A Quality Framework to Address Racial and Ethnic Disparities in Emergency Department Care

Authors

Hazar Khidir, National Clinician Scholars Program, Yale University School of Medicine, New Haven, CT; Department of Emergency Medicine, Yale University School of Medicine, New Haven, CT.
Rama Salhi, National Clinician Scholars Program, Institute for Healthcare Policy and Innovation, University of Michigan, Ann Arbor, MI; Department of Emergency Medicine, University of Michigan School of Medicine, Ann Arbor, MI.
Amber K. Sabbatini, Department of Emergency Medicine, University of Washington School of Medicine, Seattle, WA; Department of Health Systems and Population Health, University of Washington School of Public Health, Seattle, WA.
Nicole M. Franks, Department of Emergency Medicine, Emory University School of Medicine, Atlanta, GA.
Andrea Green, University Medical Center Northeast, El Paso, TX.
Lynne D. Richardson, Institute for Health Equity Research, Icahn School of Medicine at Mount Sinai, New York, NY; Departments of Emergency Medicine and Population Health Science & Policy, Icahn School of Medicine at Mount Sinai, New York, NY.
Aisha Terry, Department of Emergency Medicine, George Washington University School of Medicine, Washington, DC; Department of Health Policy, Milken Institute of Public Health, George Washington University, Washington, DC.
Nicholas Vasquez, Envision Healthcare and Vitalyst Health Foundation, Phoenix, AZ.
Pawan Goyal, American College of Emergency Physicians, Irving, TX.
Keith Kocher, Department of Emergency Medicine, University of Michigan School of Medicine, Ann Arbor, MI.
Arjun K. Venkatesh, National Clinician Scholars Program, Yale University School of Medicine, New Haven, CT; Department of Emergency Medicine, Yale University School of Medicine, New Haven, CT; Yale New Haven Hospital Center for Outcomes Research and Evaluation, New Haven, CT.
Michelle P. Lin, Department of Emergency Medicine at Stanford University School of Medicine, Palo Alto, CA. Electronic address: mplin@stanford.edu.

Document Type

Journal Article

Publication Date

10-15-2022

Journal

Annals of emergency medicine

DOI

10.1016/j.annemergmed.2022.08.010

Abstract

The emergency department serves as a vital source of health care for residents in the United States, including as a safety net.
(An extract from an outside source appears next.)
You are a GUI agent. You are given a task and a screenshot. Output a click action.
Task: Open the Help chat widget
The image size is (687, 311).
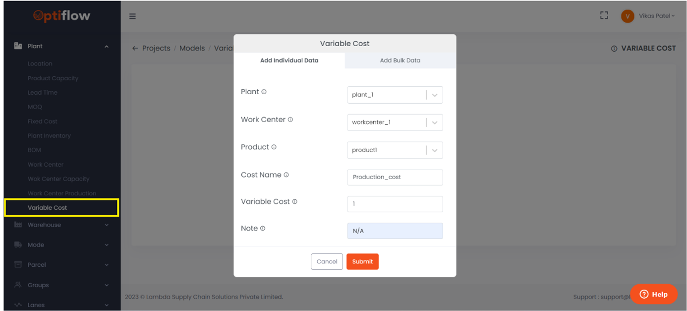(654, 294)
However, patients from minoritized racial and ethnic groups have historically experienced disproportionate barriers to accessing health care services and lower quality of services than White patients. Quality measures and their application to quality improvement initiatives represent a critical opportunity to incentivize health care systems to advance health equity and reduce health disparities. Currently, there are no nationally recognized quality measures that track the quality of emergency care delivery by race and ethnicity and no published frameworks to guide the development and prioritization of quality measures to reduce health disparities in emergency care. To address these gaps, the American College of Emergency Physicians (ACEP) convened a working group of experts in quality measurement, health disparities, and health equity to develop guidance on establishing quality measures to address racial and ethnic disparities in the provision of emergency care. Based on iterative discussion over 3 working group meetings, we present a summary of existing emergency medicine quality measures that should be adapted to track racial and ethnic disparities, as well as a framework for developing new measures that focus on disparities in access to emergency care, care delivery, and transitions of care.